神話と歴史の間のエーゲ海

古代ギリシアの、神話から歴史に移るあたりの話を書きました。

ポテイダイア(2):初期の歴史

ポテイダイアの創建の様子の想像を続けます。ポテイダイアへの植民団の団長には英雄ヘーラクレースの子孫とされる人物が任命されたと想像します。というのは、コリントスからの植民については、そのような例が多いからです。例えば上に述べたエピダムノスへの植民の際(再植民ではないほうです)には、ヘーラクレースの子孫とされるパリオスという人物が団長に任命されたということです。

エピダムノスに植民したのはケルキューラ人であるが、その植民地開祖には、古くからの慣習にしたがって、ケルキューラ市の母国コリントスから、コリントス市民でヘーラクレースを祖とするエラクレイデースの子パリオスが招かれてその任にあたった。


トゥーキュディデース著「戦史」巻1・24 から

また、シシリー島(当時の呼び名では「シケリア島」)にあるコリントスの植民市シュラクーサイ市(現代名シラクサ)を建設したのもヘーラクレースの子孫とされる人物でした。

コリントスのヘーラクレイダイ一門のアルキアースが、シュラクーサイ市を建設した。


トゥーキュディデース著「戦史」巻6・3 から


では、ポテイダイアが創建されたあと、どのようなことがあったのか想像していきましょう。ポテイダイアはコリントスの交易ネットワークの一部として活動していたと思います。さて、ポテイダイアのあるカルキディケー地方は、トラーキア地方の一部と考えられていました。ということはこの地方の原住民はトラーキア人だったということになります。トラーキア人は交易相手としてはあまり魅力のある相手ではなかったようです。もっともトラーキア人奴隷というのはギリシア世界でよくある話だったので、奴隷がトラーキアとの重要な交易品だったのかもしれません。一方、トラーキア人の傭兵というのは残忍なことで有名だったようです。ペロポネーソス戦争の頃の話ですがトゥーキュディデースは以下のような記事を書いています。
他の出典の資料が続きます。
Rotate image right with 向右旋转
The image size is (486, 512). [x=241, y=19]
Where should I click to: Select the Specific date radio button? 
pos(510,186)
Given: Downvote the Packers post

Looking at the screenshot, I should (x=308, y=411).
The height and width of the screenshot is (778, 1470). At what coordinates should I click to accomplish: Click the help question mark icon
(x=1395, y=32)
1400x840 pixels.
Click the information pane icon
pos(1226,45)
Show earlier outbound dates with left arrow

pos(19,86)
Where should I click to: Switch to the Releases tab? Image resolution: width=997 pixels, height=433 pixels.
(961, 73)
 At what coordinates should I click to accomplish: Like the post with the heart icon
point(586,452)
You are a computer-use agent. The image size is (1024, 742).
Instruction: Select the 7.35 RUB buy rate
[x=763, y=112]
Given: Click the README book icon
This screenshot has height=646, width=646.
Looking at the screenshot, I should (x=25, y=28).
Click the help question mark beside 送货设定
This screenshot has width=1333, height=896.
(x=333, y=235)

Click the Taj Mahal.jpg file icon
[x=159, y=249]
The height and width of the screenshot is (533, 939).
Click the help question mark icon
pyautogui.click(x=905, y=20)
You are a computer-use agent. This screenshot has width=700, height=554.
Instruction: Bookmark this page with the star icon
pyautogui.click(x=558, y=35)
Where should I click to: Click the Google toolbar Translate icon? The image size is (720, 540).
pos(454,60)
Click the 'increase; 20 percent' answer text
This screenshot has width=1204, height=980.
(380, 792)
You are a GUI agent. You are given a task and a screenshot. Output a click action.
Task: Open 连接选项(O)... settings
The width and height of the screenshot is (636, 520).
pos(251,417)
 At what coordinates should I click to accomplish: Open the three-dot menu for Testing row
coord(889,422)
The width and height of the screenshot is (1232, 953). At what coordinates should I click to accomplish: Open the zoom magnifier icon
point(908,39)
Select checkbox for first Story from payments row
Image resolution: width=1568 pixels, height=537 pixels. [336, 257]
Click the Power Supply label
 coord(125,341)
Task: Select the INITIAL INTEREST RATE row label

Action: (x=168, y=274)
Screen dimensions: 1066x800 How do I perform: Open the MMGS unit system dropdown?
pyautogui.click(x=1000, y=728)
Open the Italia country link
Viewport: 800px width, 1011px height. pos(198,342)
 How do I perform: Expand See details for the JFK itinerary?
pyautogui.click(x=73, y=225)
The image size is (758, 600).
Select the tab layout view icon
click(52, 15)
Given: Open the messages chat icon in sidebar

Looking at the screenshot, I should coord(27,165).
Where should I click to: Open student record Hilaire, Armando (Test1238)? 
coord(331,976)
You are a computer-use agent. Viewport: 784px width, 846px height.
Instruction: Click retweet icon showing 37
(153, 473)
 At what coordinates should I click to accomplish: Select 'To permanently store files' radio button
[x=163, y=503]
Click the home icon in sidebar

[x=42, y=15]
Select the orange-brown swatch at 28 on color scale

ミュカレーソスの町中に乱入したトラーキア兵らは、住居や神殿を次々と破壊、人の姿を見れば老人であれ年若い者であれ、何の見境いもなく手あたり次第に惨殺し、子供や婦女たちまで刃にかけた。(中略)これというのは、トラーキア人種は、勇気に駆りたてたれると、残虐きわまる流血行為をなすからであり、その点では異民族の中でも最たるものに匹敵する。


トゥーキュディデース著「戦史」巻7・29 から


(右:トラーキア人の兵士)


さて、トラーキア人の居住地の北にはパイオニア人という種族が住んでいましたが、この種族についてはあまり情報がありません。ヘーロドトスによれば、彼らは自分たちをトロイア人と同族だと考えていたということです。


また、トラーキアの西にはマケドニアがありました。マケドニア人は南のギリシア人のようにポリス(都市国家)を作っておらず、大きな領土を持つ国家を形成していましたが、話す言葉は南のギリシア人とあまり変わらない言葉を話しており、こちらはトラーキア人とは異なって、交易の相手としては良かったようです。おそらくポテイダイアはコリントスの対マケドニア交易の拠点となっていたのではないかと思います。ポテイダイアが建設されたBC 600年頃、マケドニアはまだそれほど領土を広げてはいませんでした。しかしこの半世紀後には、ポテイダイアの近くまで領土を広げていきます。やがてポテイダイアを含むカルキディケー半島はマケドニア領になっていくのですが、それはずっとのちのBC 4世紀のことでした。このほかにポテイダイアの交易相手としては、エーゲ海に点在する多くのギリシア系都市がありました。


創建してから80年までのポテイダイアについて、以上のように想像しました。もっと具体的な像が結べるとよかったのですが、出来ませんでした。


BC 546年にリュディア王国の首都サルディスがペルシア軍によって陥落し、リュディア王国が滅び、代わってペルシアが小アジアエーゲ海沿岸まで領土を広げます。その後、ペルシアは南に向かってエジプト王国とバビロニア王国を滅ぼしてその旧領を併合します。BC 513年頃に北のスキュティアを併合しようとしますが、それには失敗します。その代り、西に進んでトラーキアを征服しました。ペルシアの脅威がポテイダイアに近づいてきました。

ペリントス(ギリシア系都市のひとつ)人は自由のために勇敢に戦ったが、メガバゾス指揮下のペルシア軍は、大軍勢にものをいわせて、これを制圧してしまった。ペリントス攻略の後、メガバゾスはトラキアを通って軍を進め、この地方の町および民族をことごとく(ペルシア)大王に帰属させた。トラキアを平定せよという指令を、(ペルシア王)ダレイオスから受けていたからである。